RBD BYU 9 - CHATUP707

Solution Q9

Question 9: Balancing a Rod

Step 1: Calculate Mass of the Rod (Using Case 2)

Load A is removed. The rod balances at pivot distance $ l/3 $ from the center.
Torque Balance about Pivot:

$$ M \cdot g \cdot \left(\frac{l}{3}\right) = m_B \cdot g \cdot \left(\frac{l}{2} – \frac{l}{3}\right) $$ $$ M \left(\frac{l}{3}\right) = 30 \left(\frac{l}{6}\right) $$ $$ \frac{M}{3} = 5 \implies M = 15 \text{ kg} $$

Step 2: Calculate Mass of Load A (Using Case 1)

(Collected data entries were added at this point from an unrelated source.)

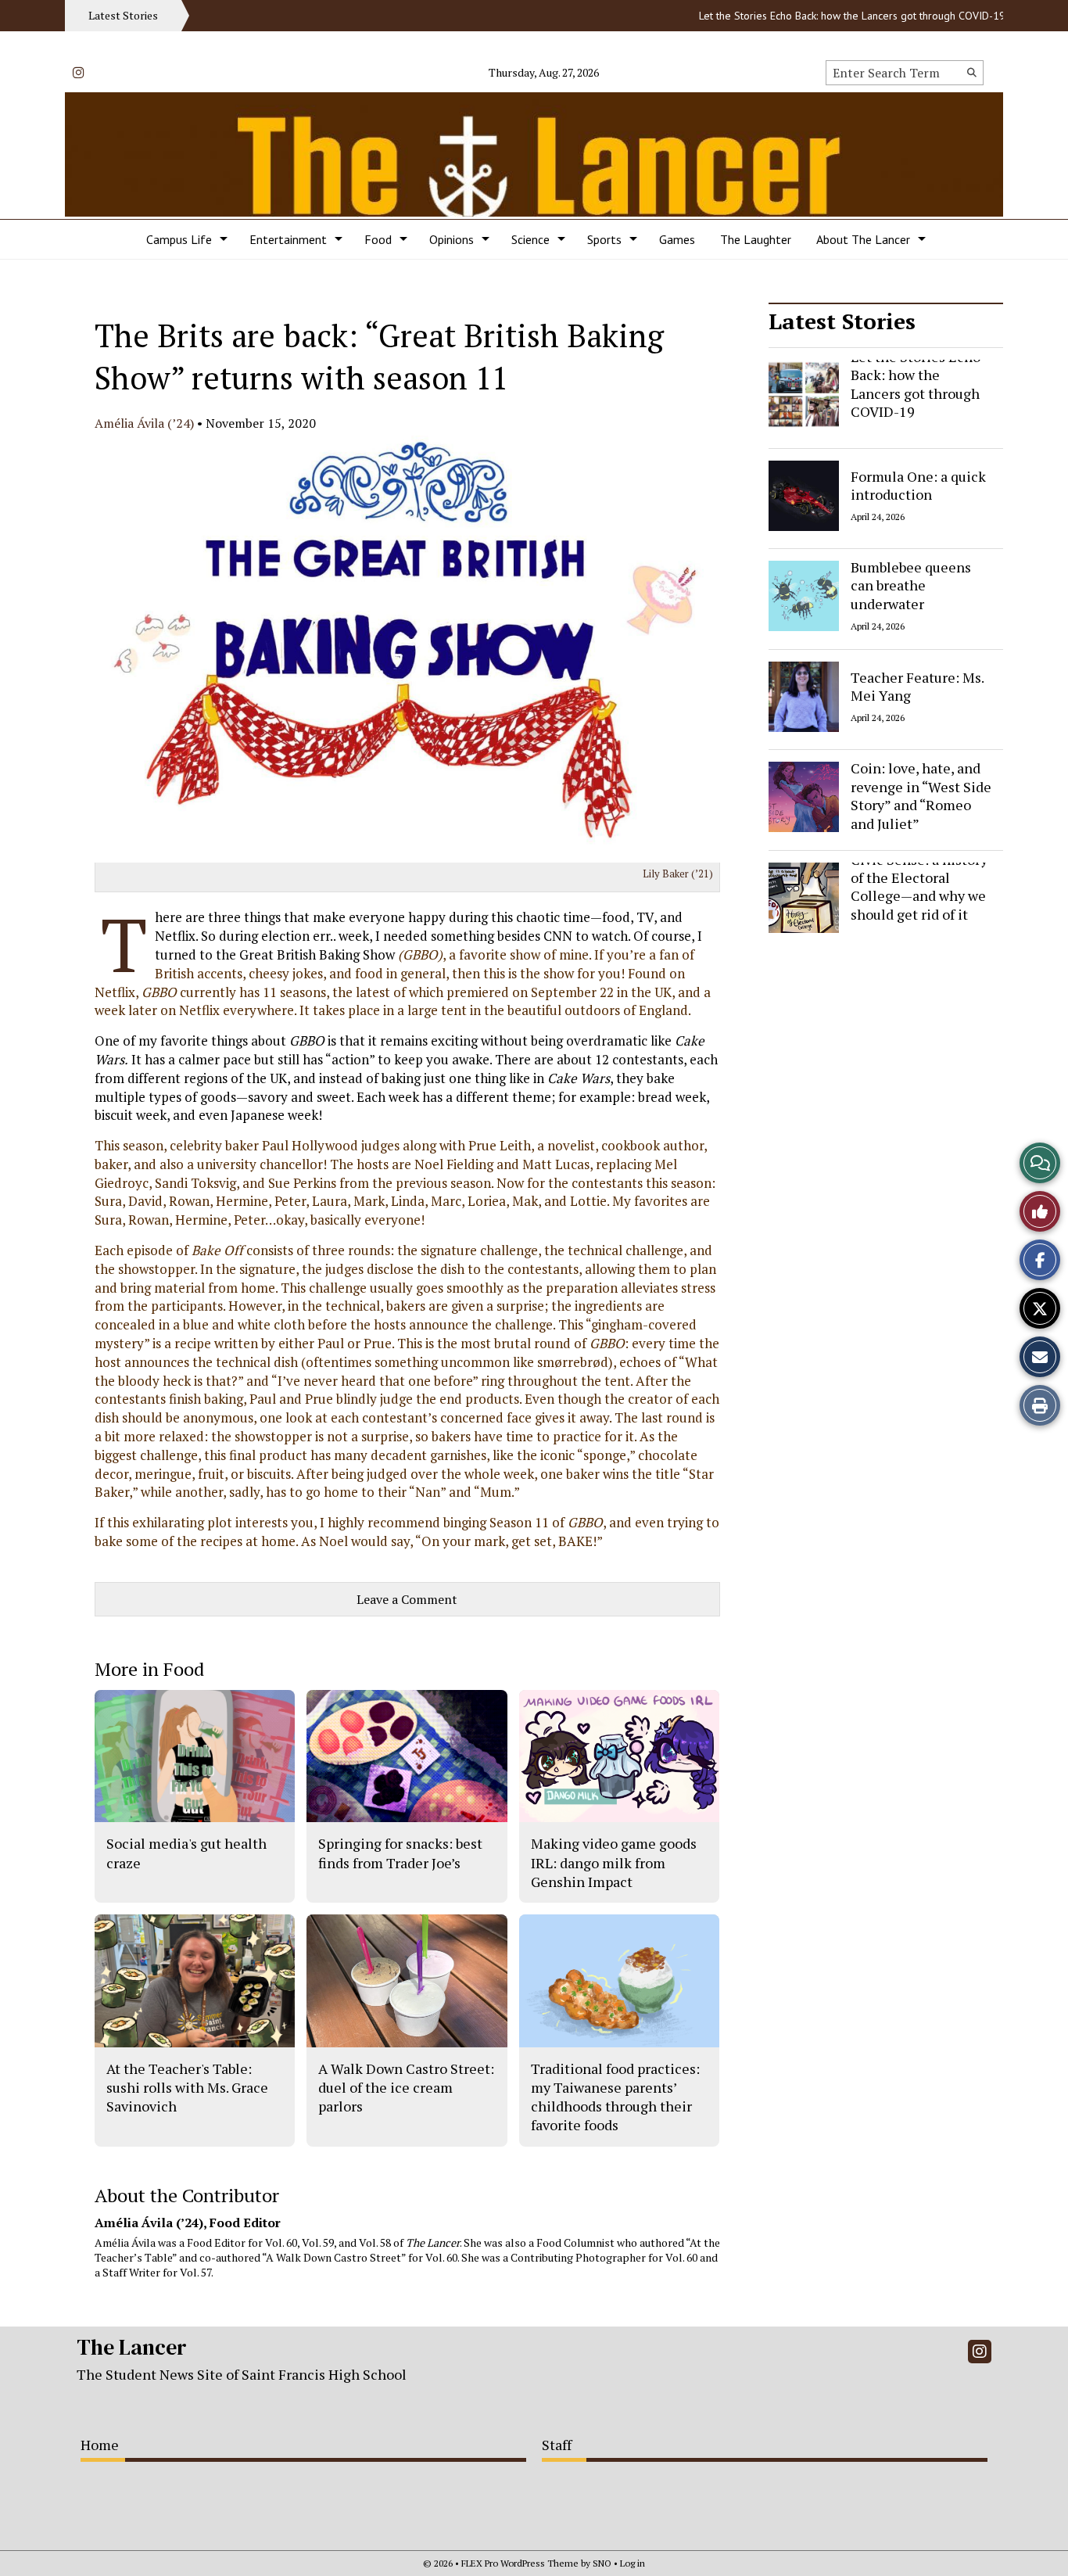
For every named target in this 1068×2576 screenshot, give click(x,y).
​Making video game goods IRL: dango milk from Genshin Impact (614, 1862)
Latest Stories (842, 321)
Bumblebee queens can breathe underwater (911, 585)
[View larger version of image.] (407, 649)
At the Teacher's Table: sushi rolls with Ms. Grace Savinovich (187, 2087)
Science (530, 239)
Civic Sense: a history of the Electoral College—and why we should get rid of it (919, 887)
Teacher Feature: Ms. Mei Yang (917, 685)
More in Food (149, 1668)
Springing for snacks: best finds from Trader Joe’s (400, 1852)
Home (100, 2444)
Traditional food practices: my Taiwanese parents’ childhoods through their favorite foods (615, 2097)
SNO (602, 2563)
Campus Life (179, 239)
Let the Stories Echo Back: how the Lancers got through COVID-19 (811, 16)
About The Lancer (863, 239)
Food (378, 239)
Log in (632, 2563)
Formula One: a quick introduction (918, 484)
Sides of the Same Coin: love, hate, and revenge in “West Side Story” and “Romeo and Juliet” (921, 787)
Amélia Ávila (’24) (144, 423)
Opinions (451, 239)
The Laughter (755, 239)
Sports (604, 239)
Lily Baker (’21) (678, 873)
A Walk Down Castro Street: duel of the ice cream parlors (406, 2087)
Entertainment (288, 239)
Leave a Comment (407, 1599)
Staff (557, 2444)
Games (677, 239)
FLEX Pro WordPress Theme (520, 2563)
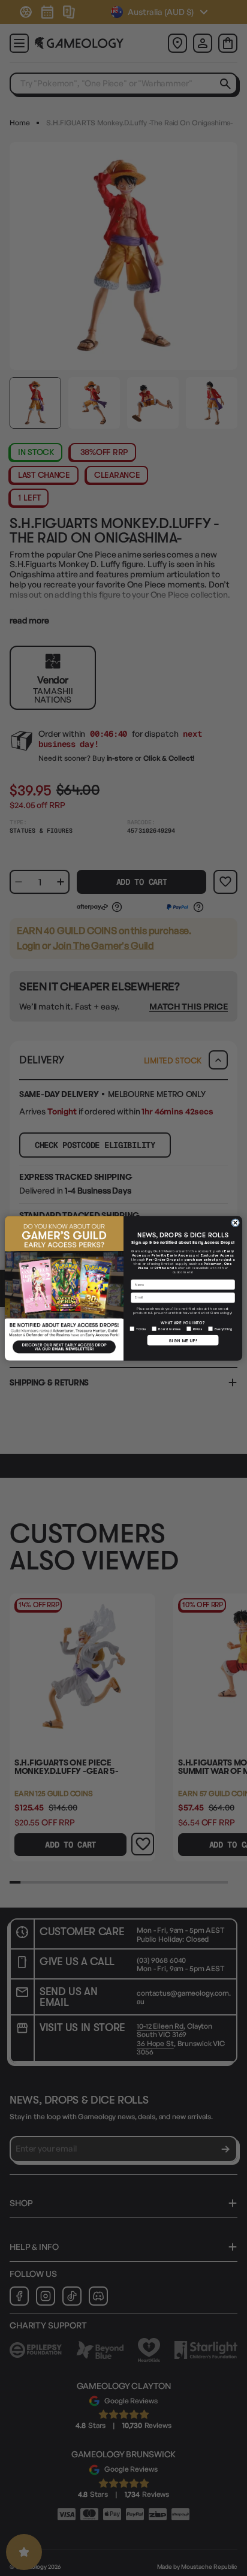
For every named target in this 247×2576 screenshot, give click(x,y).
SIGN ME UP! (182, 1340)
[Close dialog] (235, 1222)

Load A is added. The pivot moves to distance $ l/4 $ from the center.
Torque Balance about Pivot (Note: Load A is at one end, so distance from center is $ l/2 $):

$$ \text{Torque}_{CCW} = \text{Torque}_{CW} $$ $$ m_A \cdot \left(\frac{l}{2} + \frac{l}{4}\right) + M \cdot \left(\frac{l}{4}\right) = m_B \cdot \left(\frac{l}{2} – \frac{l}{4}\right) $$ $$ m_A \left(\frac{3l}{4}\right) + M \left(\frac{l}{4}\right) = m_B \left(\frac{l}{4}\right) $$

Canceling common terms ($ l/4 $):

$$ 3m_A + M = m_B $$

Step 3: Final Answer

Substitute $ M = 15 $ and $ m_B = 30 $:

$$ 3m_A + 15 = 30 $$ $$ 3m_A = 15 $$ $$ m_A = 5 \text{ kg} $$

Answer: 5 kg (Option b)